Despite growing concern about data breaches in the increasingly digital world, around 64% of adults accepted that sharing their data was required to use online services. Moreover, they took the step despite declining trust in digital service providers, a report by Imperva claimed.
The report — No Silver Linings — also claimed that one in five (20%) of respondents don’t care how much data they share online, while 26% believe it’s “inevitable” that their data will be leaked so they don’t worry about it.
The report is based on an online YouGov survey of 6,773 consumers aged above 18 across the US, UK, Australia, and Singapore. The research reveals several significant trends related to consumers’ perception of trust, data security, and privacy.
As per the same report, even industries that handle the most valuable and sensitive data are not trusted by consumers. Only 37% trust financial services, 33% healthcare, and 29% government organisations, while a mere 5% trust retailers. More than a third (35%) of all consumers don’t trust any of these industries to adequately protect their data at all, as per the same report.
“Consumers face a disheartening Catch-22 scenario: they need digital services to operate in modern life, but their trust in these services is deteriorating,” said Terry Ray, SVP and Field CTO at Imperva.
He also maintained, “Businesses need to focus on who is accessing their data and protecting the paths a cybercriminal might exploit to get to the data. Investing in data-centric security must be part of every organisation’s strategy as consumers grow increasingly cynical of the services they use.”

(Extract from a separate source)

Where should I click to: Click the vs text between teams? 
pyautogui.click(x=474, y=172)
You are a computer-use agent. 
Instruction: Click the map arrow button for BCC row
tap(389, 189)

The survey has also figured that 79% of those who have discussed private topics admit they could face serious consequences if their discussions online were leaked. While nearly half (47%) of the respondents claim that it would ruin their relationships with friends or family, 39% say it would impact their mental health, and 28% would be left open to blackmail. Further, respondents claim they could lose their job (22%), their partner (19%), or even custody of a child (10%), as per the same survey.
Youth aged between 18-24 years are more comfortable sharing data are twice as likely to share information on their mental health openly. At the same time, this generation is concerned about their online reputations: 15% are concerned about someone taking over their social media account, and 21% worry about a deepfake video — especially women — of them circulating online, as per the research.